The world's most populous nation, at 1.3 billion, has so far reported nearly 7,000 cases of A(H1N1) influenza but no deaths. It soon plans to launch a nationwide vaccination programme to prevent mass outbreaks of the virus.
"According to expert estimates, our nation during the autumn season might have several tens of millions infected with A(H1N1)," Liang Wannian, deputy director of the ministry's health emergency office, told a press conference.
Liang said of that total, "half of them could experience clinical symptoms, several millions will seek medical help, and serious cases and fatalities will be unavoidable."
The spread of A(H1N1) influenza in China has gathered pace as the autumn months approach, Liang said, with more than half of the nation's nearly 7,000 cases detected between August 24 and September 10.
Of those cases, nearly 95 percent were homegrown, whereas the vast majority of cases reported from June to August originated abroad, he said.
"The situation we face is not optimistic," Liang said, noting that the virus had been found in all of China's 31 provinces and regions.
"We are facing severe challenges in our prevention and control work."
The World Health Organization (WHO) said last week that more than 2,800 people had so far died around the globe from swine flu. The virus has been detected in nearly every country.

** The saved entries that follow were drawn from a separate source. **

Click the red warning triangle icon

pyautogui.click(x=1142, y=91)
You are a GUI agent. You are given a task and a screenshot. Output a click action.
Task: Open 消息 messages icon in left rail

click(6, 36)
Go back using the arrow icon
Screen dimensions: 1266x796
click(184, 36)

The UN health body says China will be among the first in the world to launch a mass vaccination programme. The government has said it plans to vaccinate 65 million people, or five percent of the total population, before year's end.
"What we must work to prevent is a peak explosion of infections in a short period of time -- if this happens, it will be very dangerous," Liang said.
"If we see a large number of people infected in a short period of time, then a lot of people are going to seek medical help and our health system will not be able to handle this."
The State Council, or cabinet, on Thursday issued new regulations on handling A(H1N1) outbreaks, ordering the ministries of health and education, and the food and drug administration to coordinate prevention and control.
Such efforts will focus on schools as China has witnessed more than 200 "large-scale" outbreaks of swine flu since June, with over 85 percent of them occurring in schools or at school-related activities, Liang said.
The State Food and Drug Administration has granted approval to Beijing-based Sinovac to mass produce its one-dose swine flu vaccine, and is considering applications from other manufacturers, SFDA spokeswoman Yan Jiangying said.
The administration is closely monitoring potential side-effects of vaccinations, and putting in place a procedure to halt the programme should side-effects prove severe or production quality prove faulty, she added.
"We will begin emergency inoculations in an active, stable and orderly manner," with priority given to certain groups and in accordance with local outbreak conditions, Liang said, noting that vaccinations would be free.
Health Minister Chen Zhu said earlier this week that priority would be given to soldiers, police, children aged five to 19, those with chronic heart and lung diseases, medical workers, quarantine officials, and those working in the railway and aviation sectors.
People participating in the festivities to mark the 60th anniversary of the founding of communist China on October 1 will also be given priority.